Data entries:

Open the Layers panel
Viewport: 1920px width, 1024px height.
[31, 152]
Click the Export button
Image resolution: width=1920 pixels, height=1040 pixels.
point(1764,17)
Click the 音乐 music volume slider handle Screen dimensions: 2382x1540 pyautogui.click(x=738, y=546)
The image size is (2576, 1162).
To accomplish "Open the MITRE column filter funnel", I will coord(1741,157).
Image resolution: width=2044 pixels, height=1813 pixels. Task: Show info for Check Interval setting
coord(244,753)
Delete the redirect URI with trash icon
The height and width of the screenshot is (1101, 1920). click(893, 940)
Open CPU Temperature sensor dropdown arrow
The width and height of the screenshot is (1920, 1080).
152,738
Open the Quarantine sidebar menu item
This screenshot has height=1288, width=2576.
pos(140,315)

> **Work to complete**
Would you copy out every line in the records that includes the string "Open"?

> **Answer space**
Open the Layers panel
To accomplish "Open the MITRE column filter funnel", I will coord(1741,157).
Open CPU Temperature sensor dropdown arrow
Open the Quarantine sidebar menu item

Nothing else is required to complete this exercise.